Dataset entries
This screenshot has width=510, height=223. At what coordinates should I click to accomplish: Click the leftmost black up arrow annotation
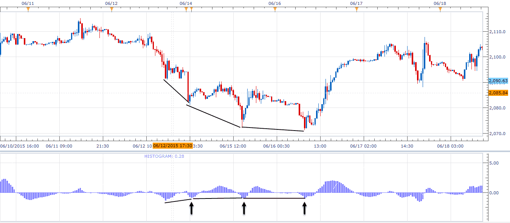tap(191, 208)
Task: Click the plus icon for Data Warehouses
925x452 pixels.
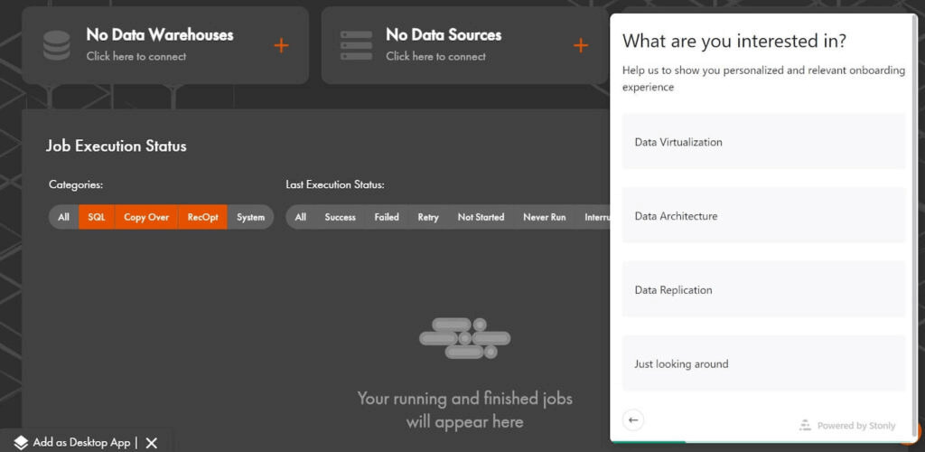Action: (281, 45)
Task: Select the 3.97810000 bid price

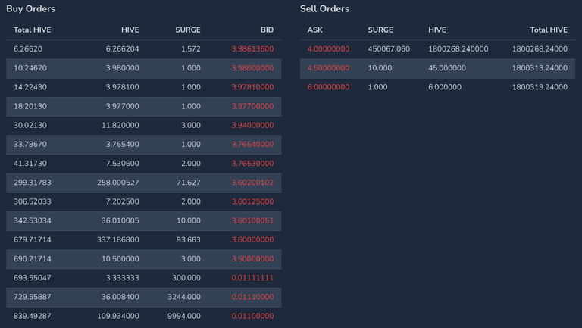Action: tap(252, 87)
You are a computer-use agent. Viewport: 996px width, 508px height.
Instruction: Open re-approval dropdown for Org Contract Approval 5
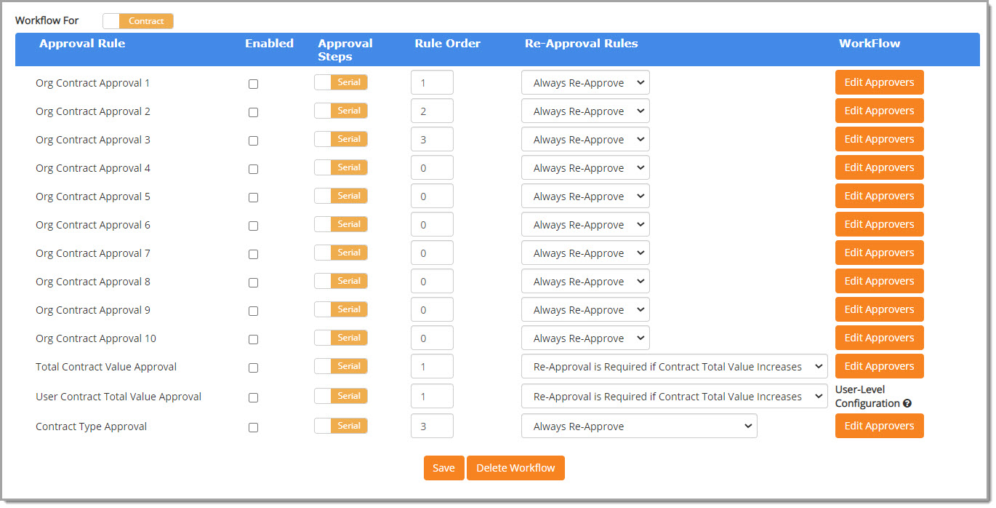pos(585,196)
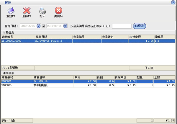Click the 挂单日期 column header
This screenshot has height=124, width=177.
click(x=53, y=37)

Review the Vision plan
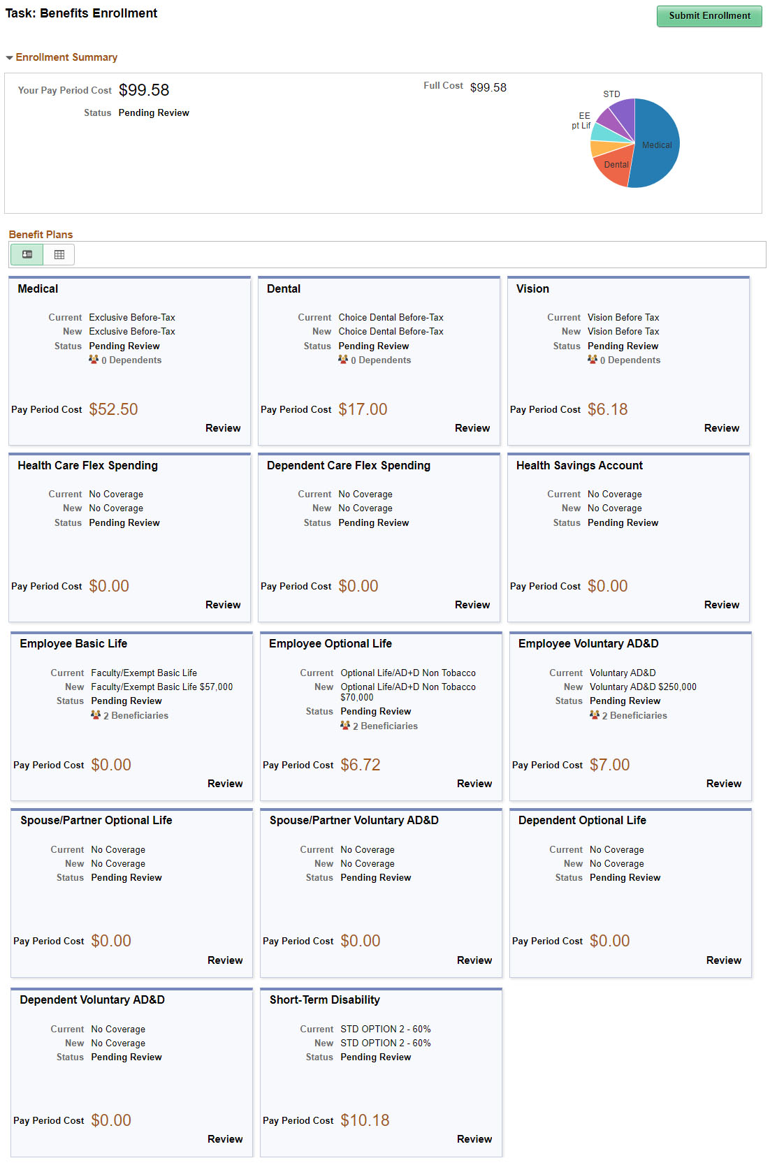722,428
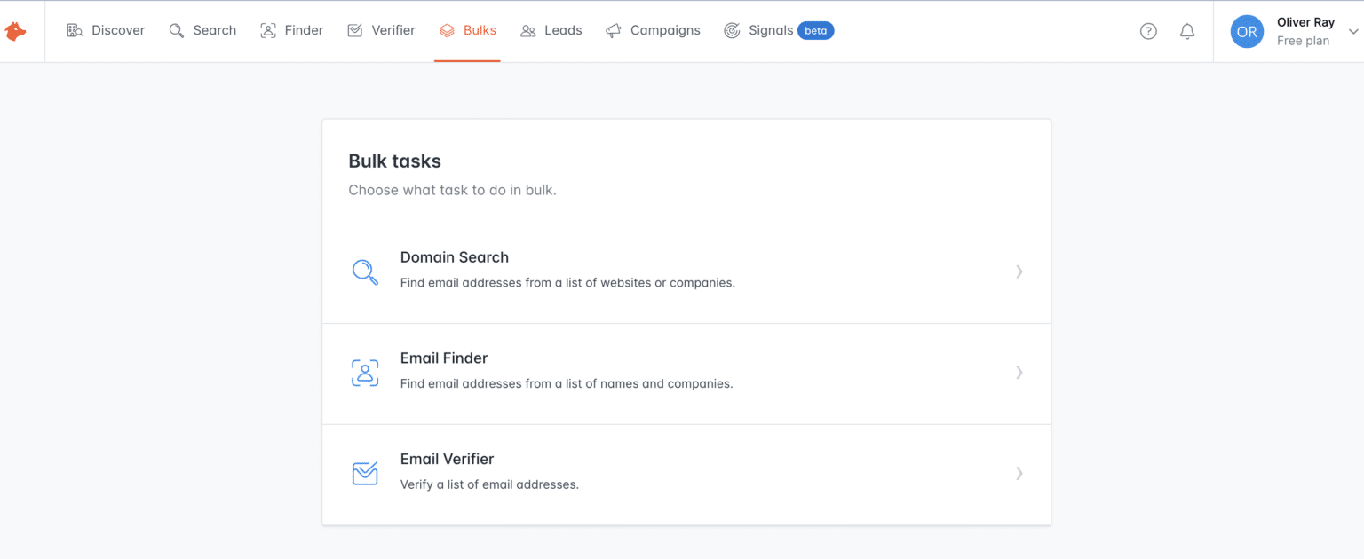Click the OR avatar circle
The width and height of the screenshot is (1364, 559).
tap(1247, 31)
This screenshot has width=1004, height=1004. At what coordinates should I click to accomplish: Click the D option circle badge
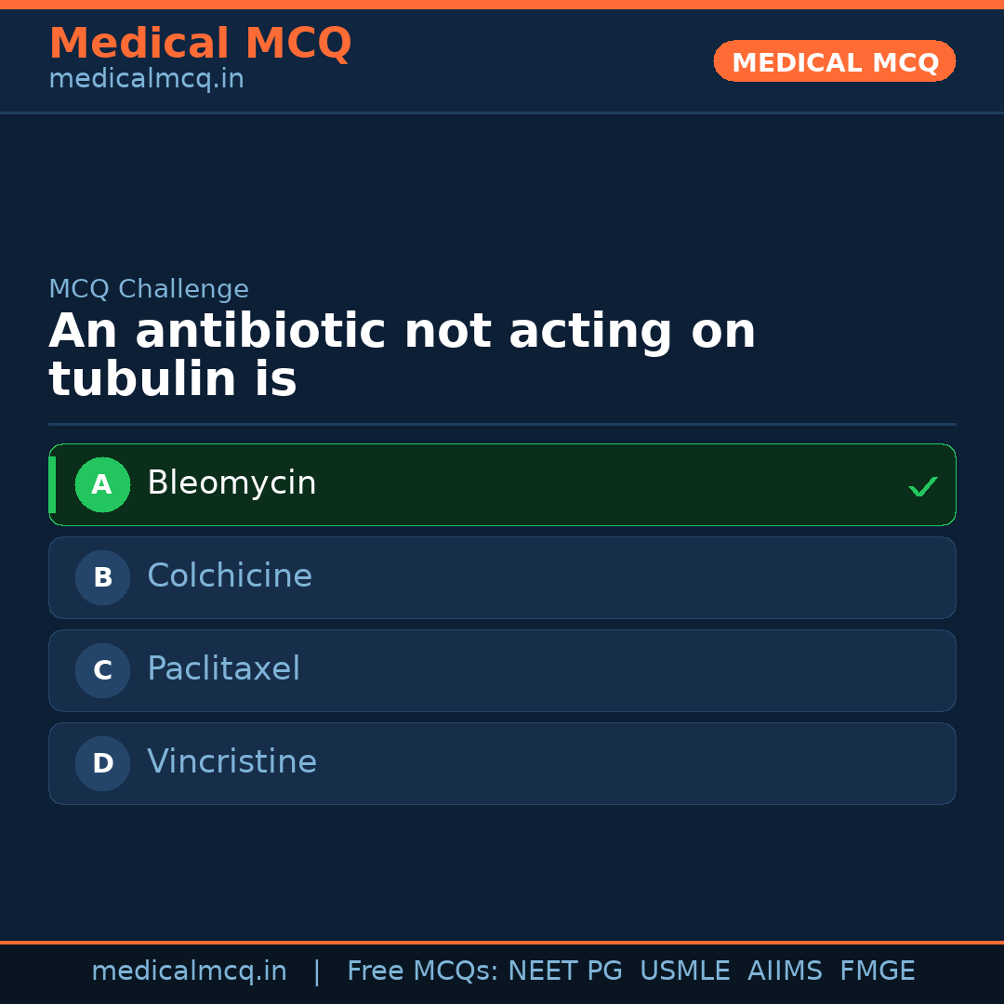coord(102,763)
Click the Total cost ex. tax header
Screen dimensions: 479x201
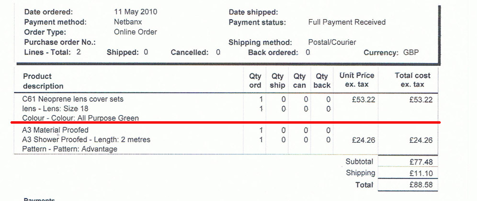(412, 80)
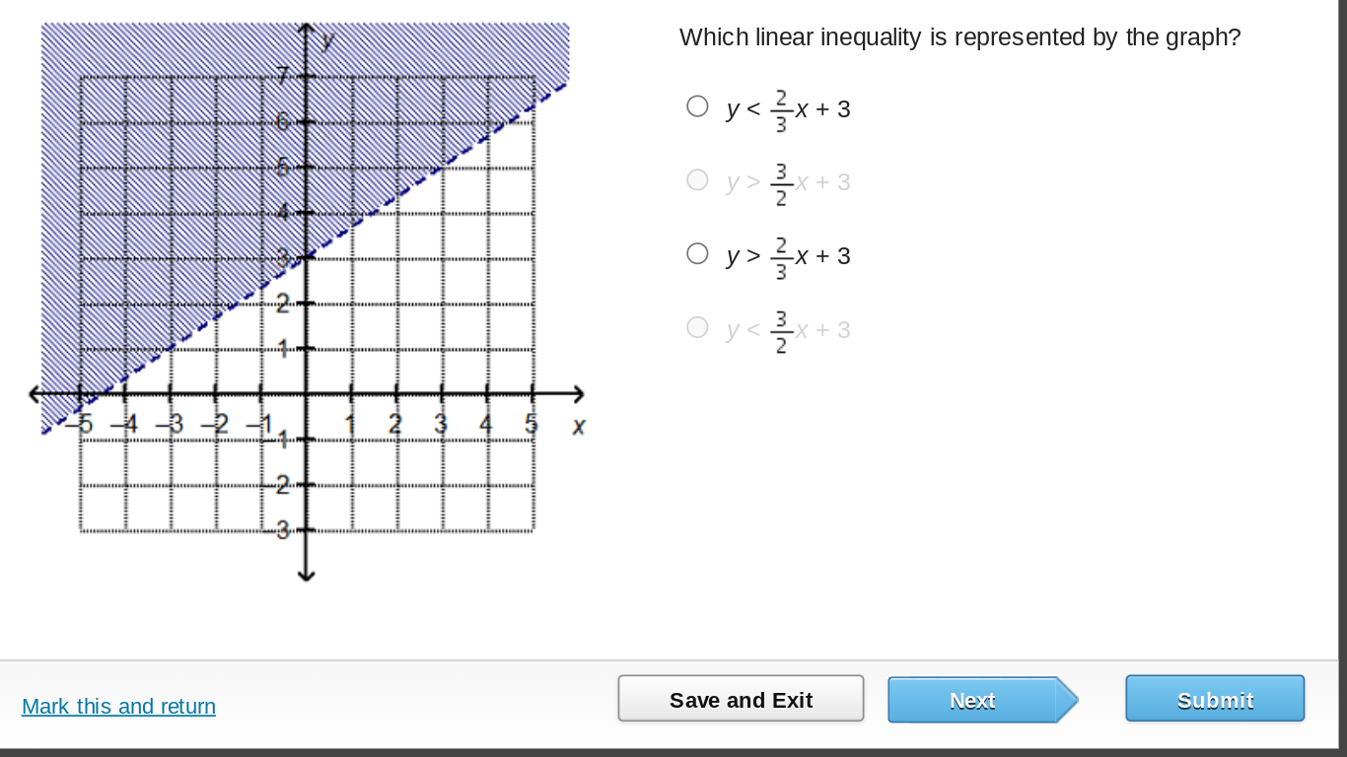Click the grayed-out option y < 3/2x + 3

[786, 328]
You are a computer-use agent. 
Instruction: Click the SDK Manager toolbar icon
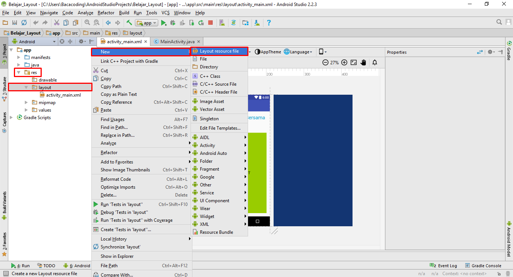point(257,23)
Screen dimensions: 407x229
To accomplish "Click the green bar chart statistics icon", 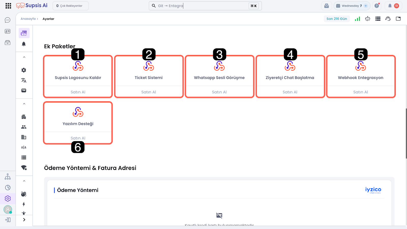I will click(x=357, y=19).
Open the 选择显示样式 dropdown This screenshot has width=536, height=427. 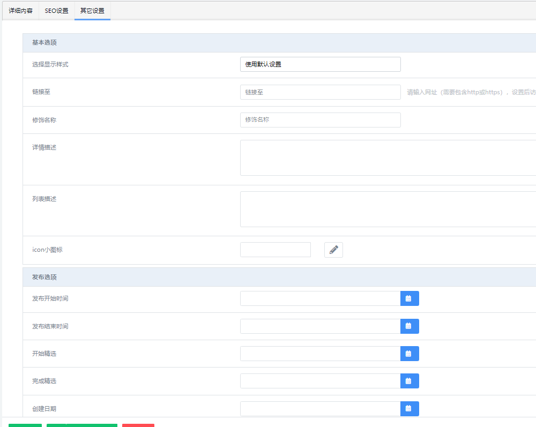point(320,64)
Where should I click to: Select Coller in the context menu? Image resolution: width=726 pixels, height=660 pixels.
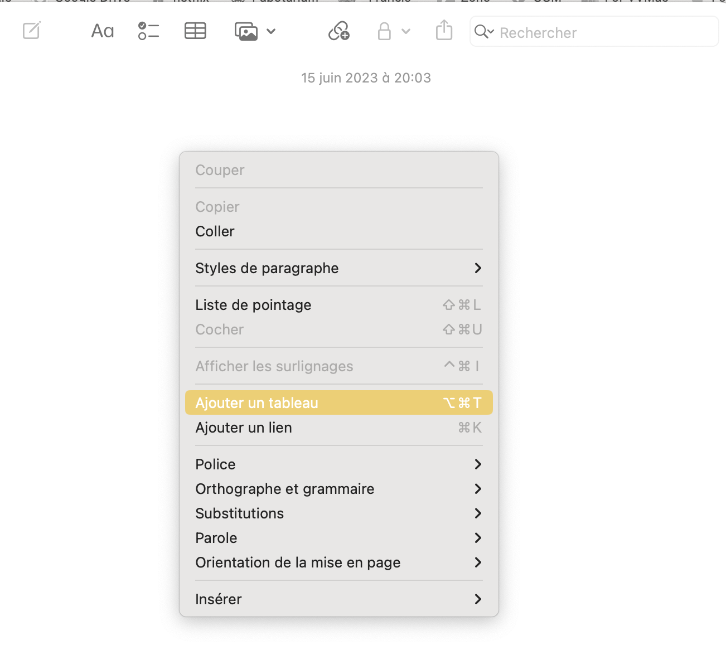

■ EXERCISE BRIEF:
Would you please reproduce the entries above, starting at the line with "Instruction: Open re-approval" and stopping after the line with "Screen dimensions: 407x229"? Omit any pictures.

■ OUTPUT:
Instruction: Open re-approval dropdown for Org Contract Approval 5
pos(585,196)
Click the 挂单日期 column header
This screenshot has height=124, width=177.
click(x=53, y=37)

Review the Vision plan
722,428
Click the OR avatar circle
The width and height of the screenshot is (1364, 559).
tap(1247, 31)
This screenshot has width=1004, height=1004. At what coordinates should I click to accomplish: Click the D option circle badge
coord(102,763)
Click the Total cost ex. tax header
Screen dimensions: 479x201
(412, 80)
Click the grayed-out option y < 3/2x + 3

[786, 328]
You are a computer-use agent. 
Instruction: Click the SDK Manager toolbar icon
point(257,23)
Screen dimensions: 407x229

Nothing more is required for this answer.